Since the 1960s, Columbia has been embroiled in a protracted civil war that has left as many as a quarter of a million people dead and one million more displaced from their homes. The two main guerrilla groups involved in the conflict are the Revolutionary Armed Forces of Colombia (FARC) and the National Liberation Army (ENL). For this paper, only the conflict between the government and the ELN rebel group will be considered. ENL was formed in the early 1960s as a left-wing guerrilla group following a decade of civil unrest and political violence that began in 1948. After the peaceful resolution of the decade-long political crisis in 1958, several guerilla members began a rebellion against the government claiming that they had been sidelined in the power-sharing agreement (Beittel, 2015, 2). This rebellion was the most important early warning signal, which later degenerated into the armed struggle that has persisted for fifty years. The guerillas were mainly students, left-wing intellectuals and professionals, and Catholic radicals who hoped to replicate the Cuban communist revolution in Columbia. They named their group ELN in 1964, marking the official beginning of the five-decade conflict.

Throughout the 1960s and the 1970s, ENL recruited hundreds of fighters and fought aggressively against the government and other radical groups for the control of the Columbian territory. However, the groups membership has been declining over the years and is currently estimated at 2000 active guerillas. Although ELN has been involved in several peace negotiations with the Columbian government, it continues to conduct military operations in many parts of the country (Beittel, 2015, 10). The groups influence is prominent along the Colombia/Venezuelan border where it controls hundreds of informal border crossings used to smuggle goods and traffic drugs across the two countries. The group continues to advocate its communist ideologies of liberation theology and Marxism.

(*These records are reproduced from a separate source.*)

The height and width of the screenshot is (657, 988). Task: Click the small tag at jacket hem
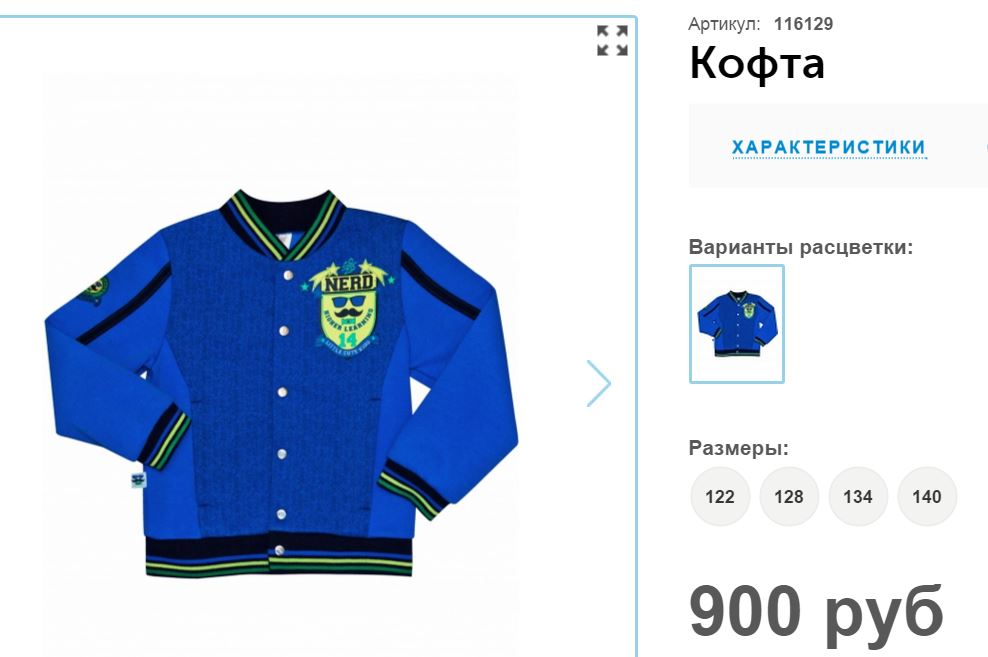pyautogui.click(x=138, y=480)
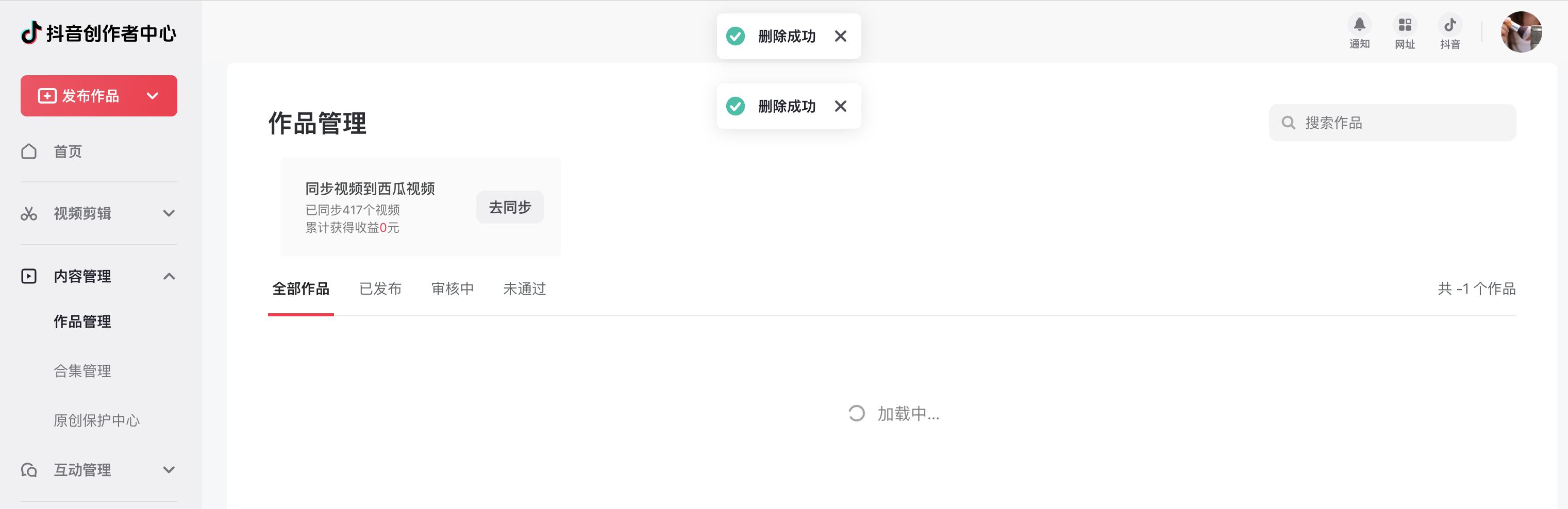
Task: Open the 网址 grid icon
Action: (x=1404, y=24)
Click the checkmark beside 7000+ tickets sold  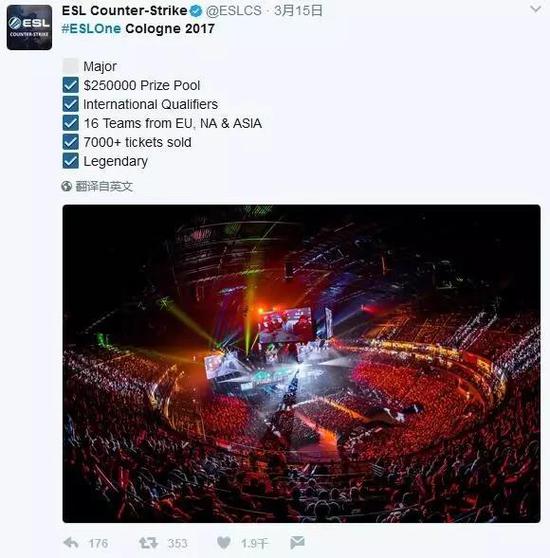point(70,142)
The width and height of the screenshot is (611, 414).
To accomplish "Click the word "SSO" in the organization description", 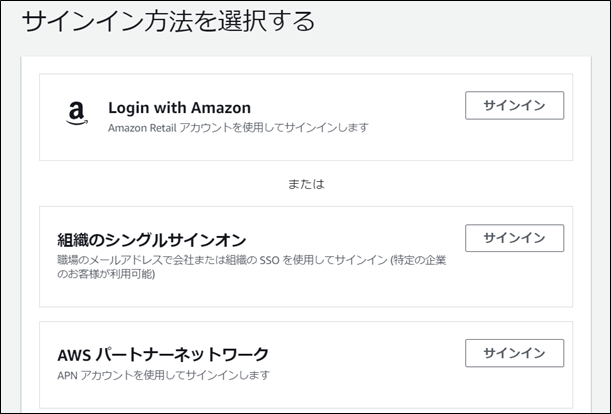I will (268, 260).
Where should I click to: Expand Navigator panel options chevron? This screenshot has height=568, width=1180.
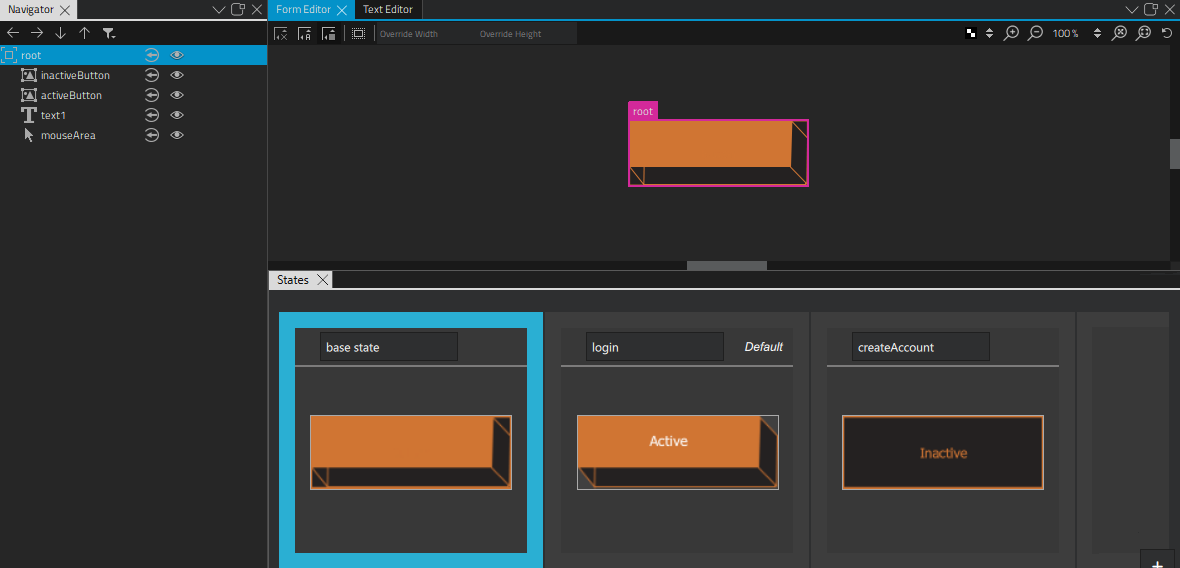[x=220, y=9]
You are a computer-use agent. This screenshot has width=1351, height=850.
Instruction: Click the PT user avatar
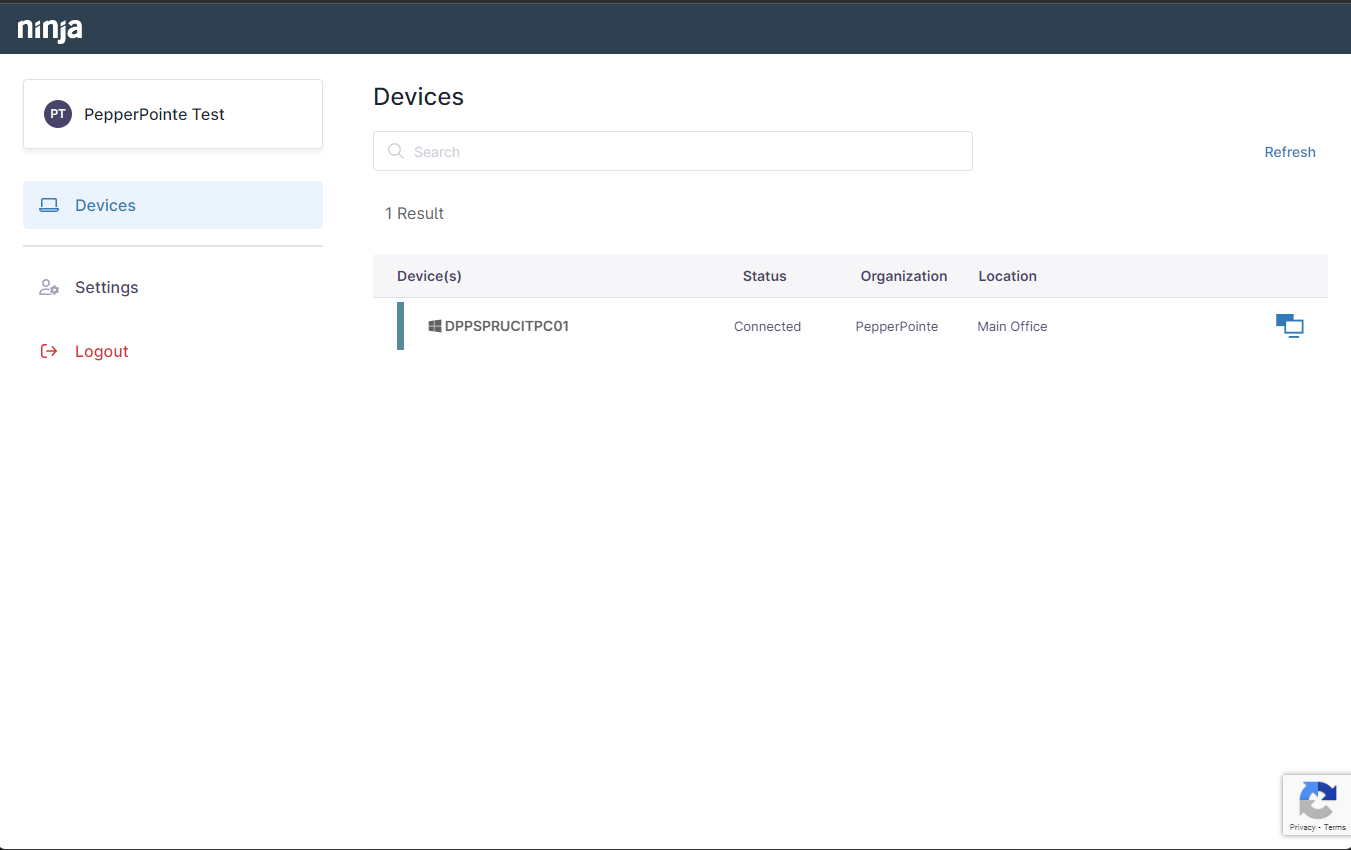[x=58, y=114]

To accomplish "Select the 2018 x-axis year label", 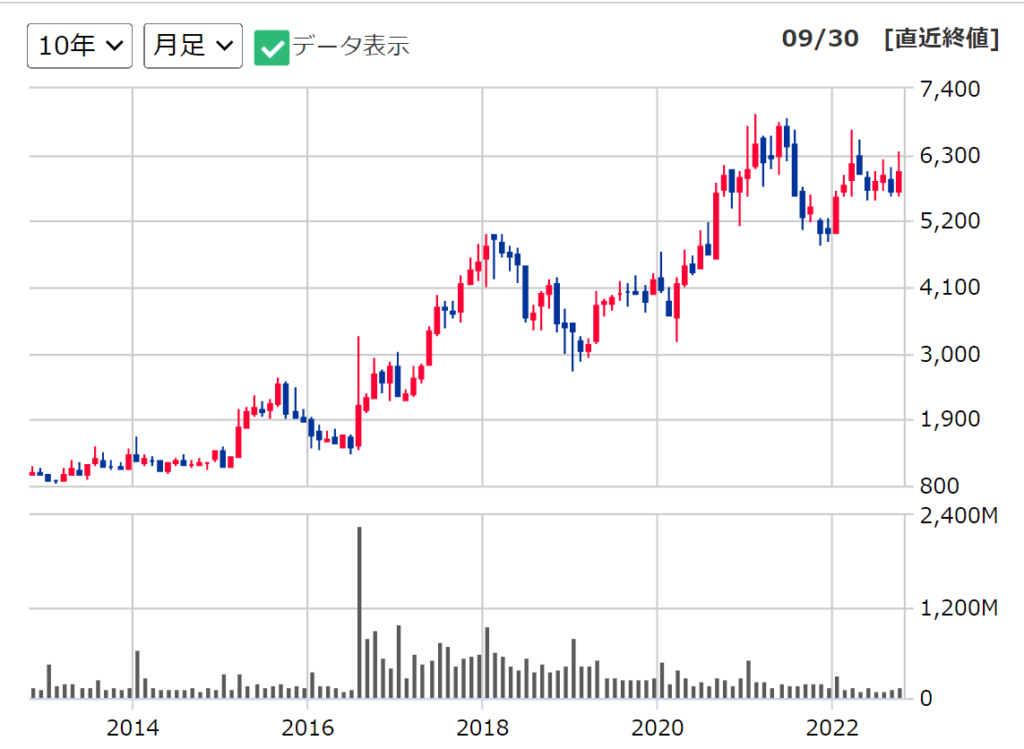I will (483, 725).
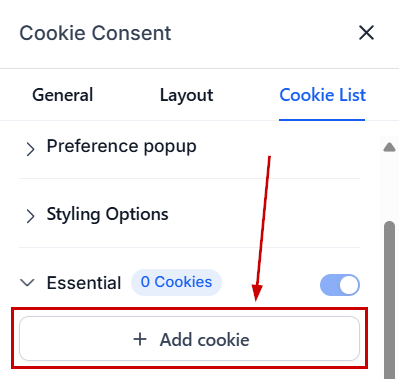Image resolution: width=399 pixels, height=379 pixels.
Task: Click the down chevron icon beside Essential
Action: (x=27, y=283)
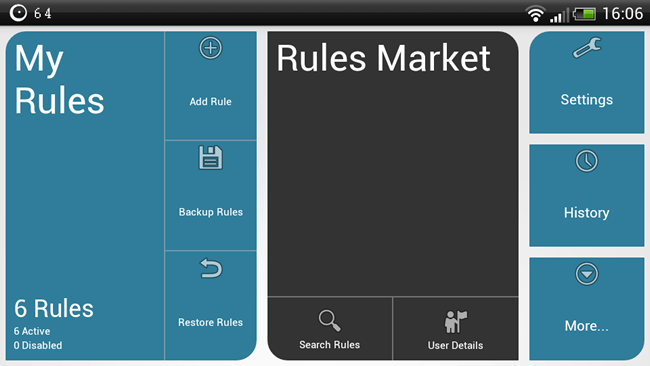Click the floppy disk Backup Rules icon
The image size is (650, 366).
[211, 158]

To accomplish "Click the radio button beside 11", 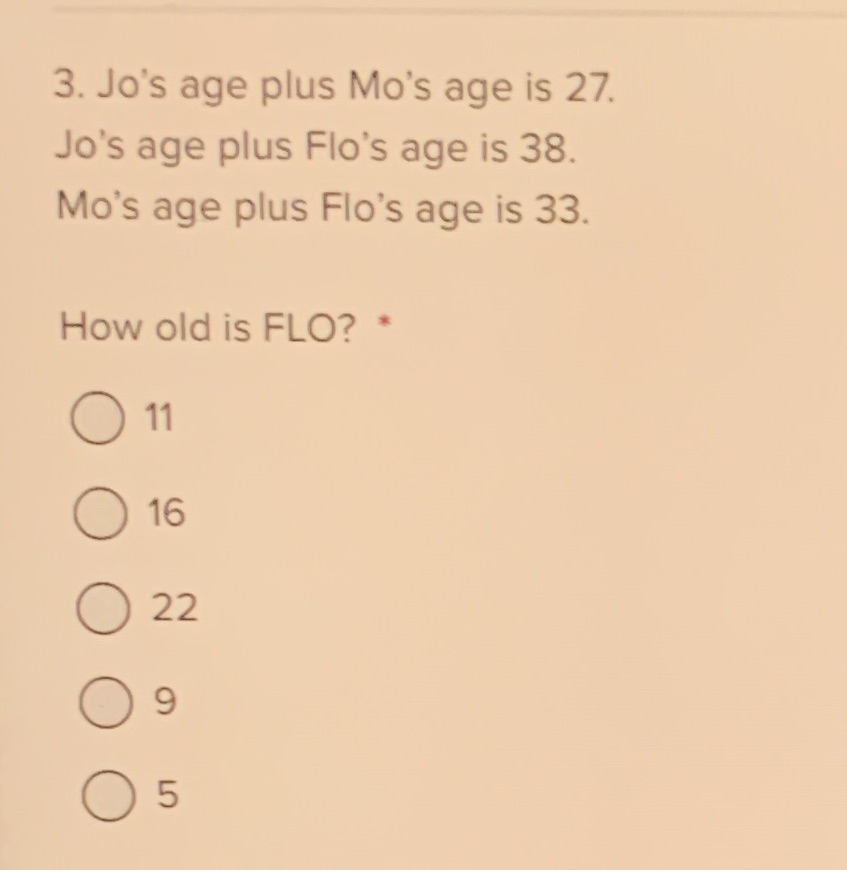I will [x=99, y=417].
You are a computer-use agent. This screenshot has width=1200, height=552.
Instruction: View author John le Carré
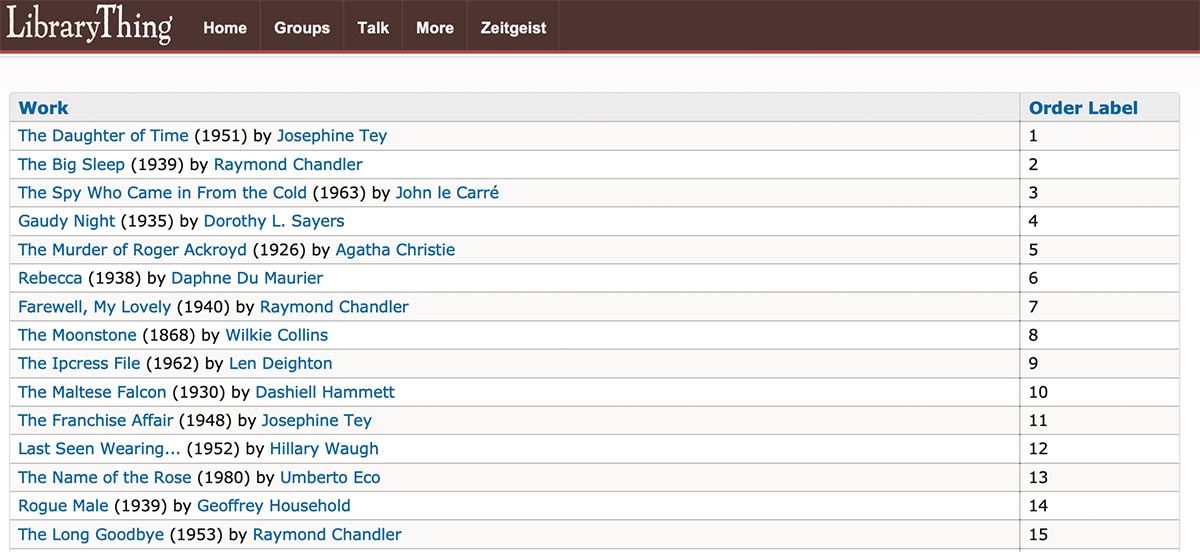coord(447,193)
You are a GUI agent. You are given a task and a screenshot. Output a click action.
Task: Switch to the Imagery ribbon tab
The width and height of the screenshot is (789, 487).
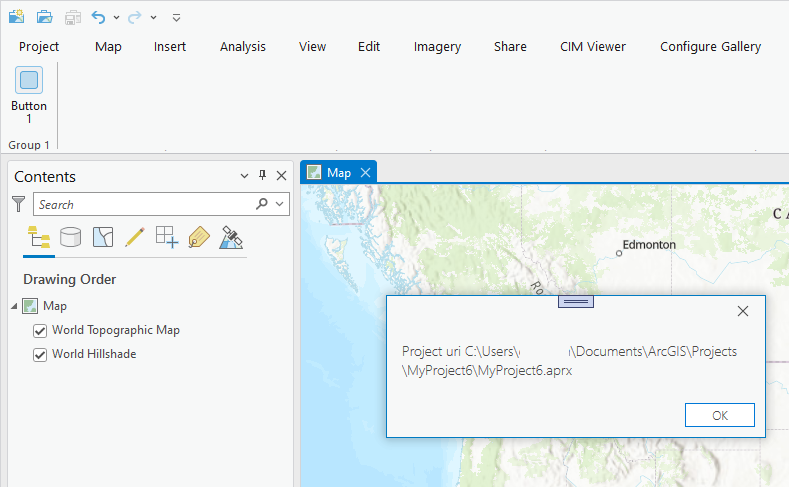click(x=437, y=47)
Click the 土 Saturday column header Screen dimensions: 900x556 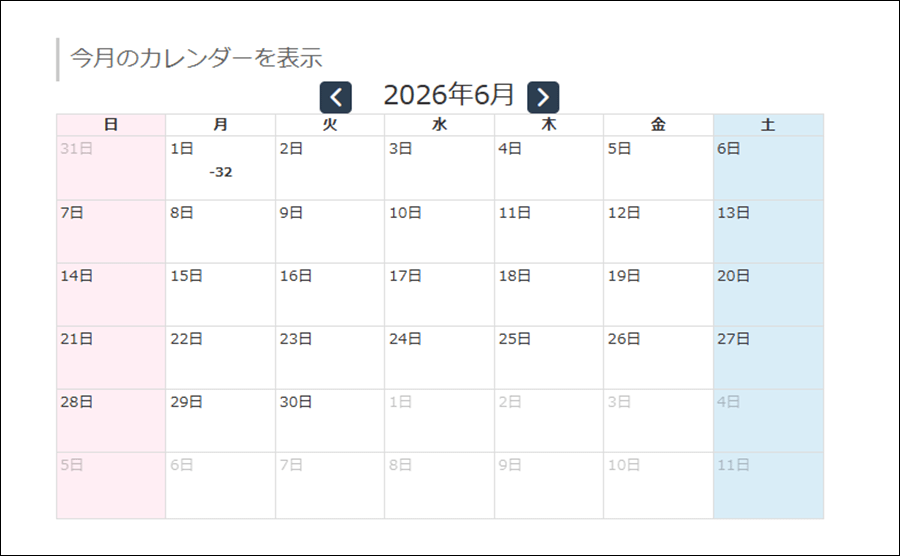769,125
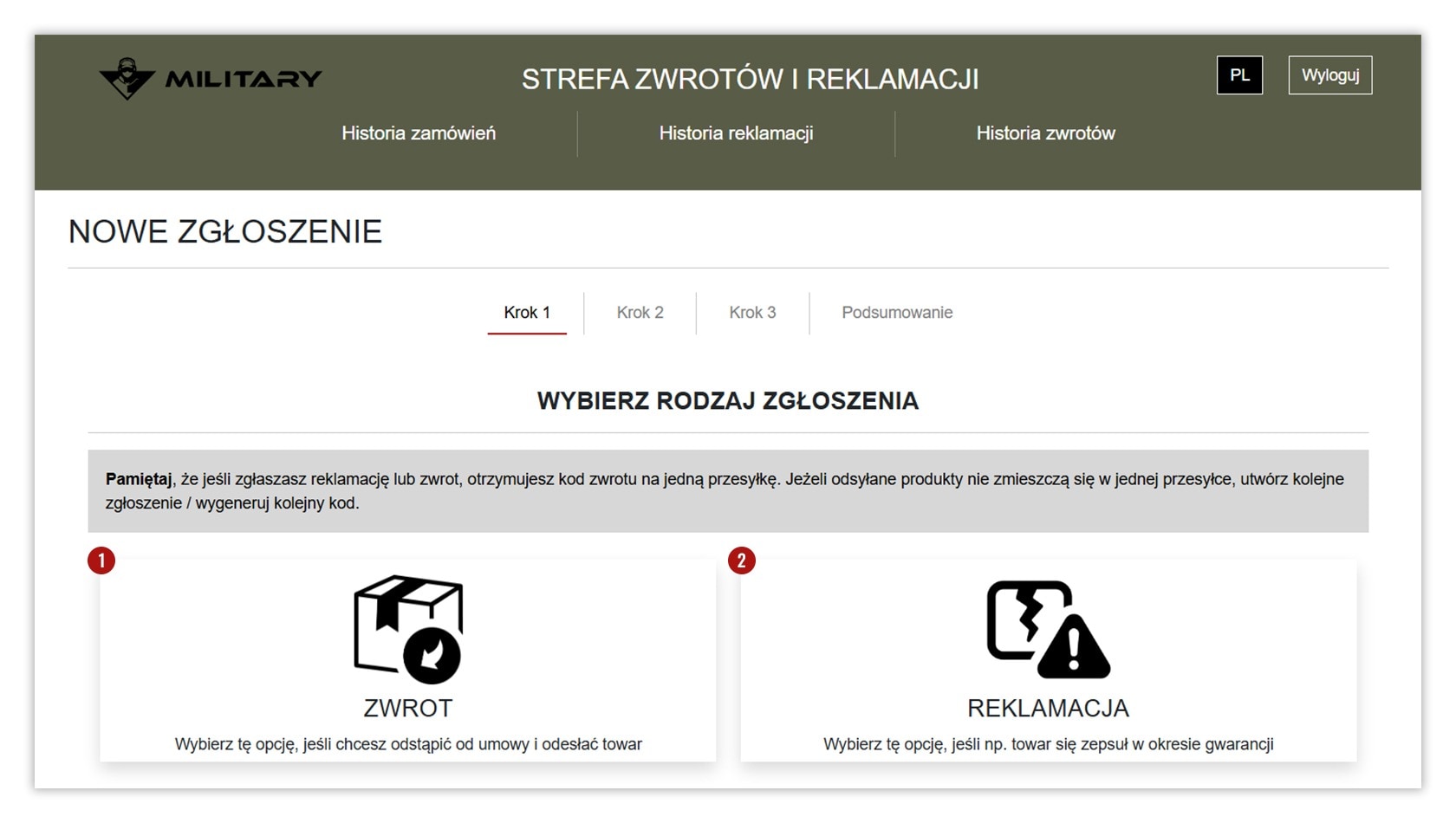1456x823 pixels.
Task: Go to the Podsumowanie step tab
Action: point(897,313)
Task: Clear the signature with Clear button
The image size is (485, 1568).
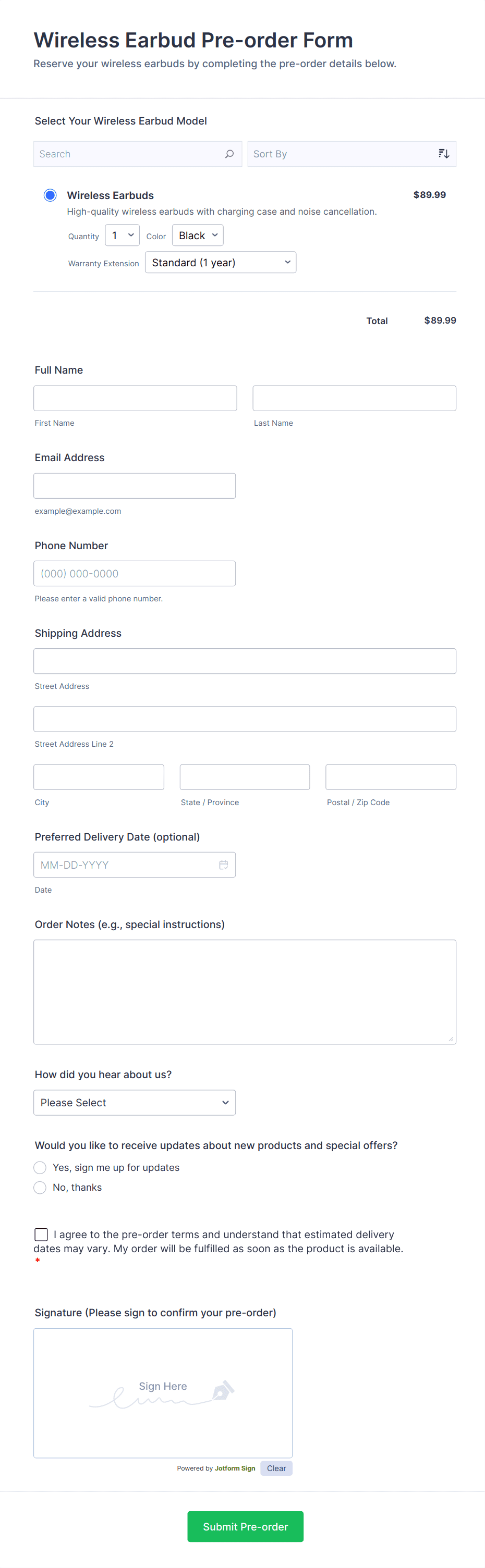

Parties (Primary and Secondary)

The government of Columbia and ELN are the primary parties in this conflict. ELN is organized as an armed political group with several high-level decision making organs. The rebel group has long preferred armed resistance against the government over politics. Its forces have established bastions in Columbias northern, central and the Pacific coast regions where they are involved in various outlawed economic activities such as illegal mining, drug trafficking, extortion, kidnapping of politicians and wealthy landowners, and drug trafficking (Beittel, 2015, 10). The organization also targets public infrastructure, such as the oil pipeline, water systems, and electricity systems. All these activities are carried out in the pretext of liberating the people of Columbia from the shackles of oligarchies and multinational corporations that are allegedly extracting and exploiting the countrys natural resources without benefiting the locals.

The governments aim in this conflict is to roll back the groups sustained influence and to decimate it completely eventually. When the group was formed in 1694, the government listed it as one of the proscribed rebel groups. Immediately, the government organized a series of short-lived counter-insurgency campaigns, which lasted until the 1970s (Beittel, 2015, 2). These efforts were aided by the government of the US, which provided military and financial aid to the Columbian army. The US support played a remarkable role in weakening ELN, especially in its illegal trade and drug trafficking businesses. Since 2010, the government has shown willingness to negotiate with the group for the determination of restoring peace.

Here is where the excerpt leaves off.